Stone and Blackwell formed the American Woman Suffrage Association and believed that pressuring state governments was the most effective route. Anthony and Stanton formed the National Woman Suffrage Association and pressed for a constitutional amendment. This split occurred in 1869 and weakened the suffrage movement for the next two decades.
Anthony and Stanton engaged in high-profile, headline-grabbing tactics. In 1872, they endorsed Victoria Woodhull, the Free Love candidate, for President. The NWSA was known to show up to the polls on election day to force officials to turn them away. They set up mock ballot boxes near the election sites so women could "vote" in protest. They continued to accept no compromise on a national amendment eliminating the gender requirement.
The AWSA chose a much more understated path. Stone and Blackwell actively lobbied state governments. Wyoming became the first state to grant full women's suffrage in 1869, and Utah followed suit the following year. But then it stopped. No other states granted full suffrage until the 1890s.

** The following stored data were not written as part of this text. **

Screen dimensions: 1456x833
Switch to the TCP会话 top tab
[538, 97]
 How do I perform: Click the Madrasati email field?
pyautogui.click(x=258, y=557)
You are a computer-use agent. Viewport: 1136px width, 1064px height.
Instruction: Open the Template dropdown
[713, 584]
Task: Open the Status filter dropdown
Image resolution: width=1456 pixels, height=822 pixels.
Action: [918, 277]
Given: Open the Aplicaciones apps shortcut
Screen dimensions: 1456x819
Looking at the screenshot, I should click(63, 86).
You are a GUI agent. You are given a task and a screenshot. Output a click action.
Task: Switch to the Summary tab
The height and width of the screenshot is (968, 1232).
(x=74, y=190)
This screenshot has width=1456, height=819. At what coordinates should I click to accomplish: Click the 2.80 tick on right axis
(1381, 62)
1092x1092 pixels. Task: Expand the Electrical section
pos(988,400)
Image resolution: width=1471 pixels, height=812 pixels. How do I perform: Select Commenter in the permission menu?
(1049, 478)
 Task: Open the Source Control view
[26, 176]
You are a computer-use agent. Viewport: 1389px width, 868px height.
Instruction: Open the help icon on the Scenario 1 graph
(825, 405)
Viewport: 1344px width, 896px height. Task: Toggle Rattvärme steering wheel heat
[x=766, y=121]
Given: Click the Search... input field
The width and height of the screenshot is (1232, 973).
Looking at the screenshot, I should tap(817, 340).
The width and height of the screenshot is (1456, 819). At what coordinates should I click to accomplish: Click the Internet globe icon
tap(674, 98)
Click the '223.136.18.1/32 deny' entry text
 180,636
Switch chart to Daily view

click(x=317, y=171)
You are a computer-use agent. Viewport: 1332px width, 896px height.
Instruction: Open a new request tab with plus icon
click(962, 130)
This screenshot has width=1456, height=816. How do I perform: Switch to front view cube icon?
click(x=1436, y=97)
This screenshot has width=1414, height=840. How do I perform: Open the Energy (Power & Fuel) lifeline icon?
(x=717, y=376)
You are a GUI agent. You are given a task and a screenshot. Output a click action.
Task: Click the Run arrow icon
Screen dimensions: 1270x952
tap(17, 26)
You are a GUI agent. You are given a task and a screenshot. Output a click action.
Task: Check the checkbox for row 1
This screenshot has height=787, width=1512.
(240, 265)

That man over there says that women need to be helped into carriages, and lifted over ditches, and to have the best place everywhere. Nobody ever helps me into carriages, or over mud-puddles, or gives me any best place! And ain't I a woman? Look at me! Look at my arm! I have ploughed and planted, and gathered into barns, and no man could head me! And ain't I a woman? I could work as much and eat as much as a man — when I could get it — and bear the lash as well! And ain't I a woman? I have borne thirteen children, and seen most all sold off to slavery, and when I cried out with my mother's grief, none but Jesus heard me! And ain't I a woman?
– Sojourner Truth. "Ain't I A Woman?" Delivered at Akron Ohio Women's Covention (1851)
After Lucy Stone and Henry Blackwell passed away, their daughter, Alice Stone Blackwell saw the need for a unified front. She approached the aging leadership of the NWSA, and in 1890, the two splinter groups formed the National American Woman Suffrage Association (NAWSA), with Elizabeth Cady Stanton and Susan B. Anthony taking turns at the presidency.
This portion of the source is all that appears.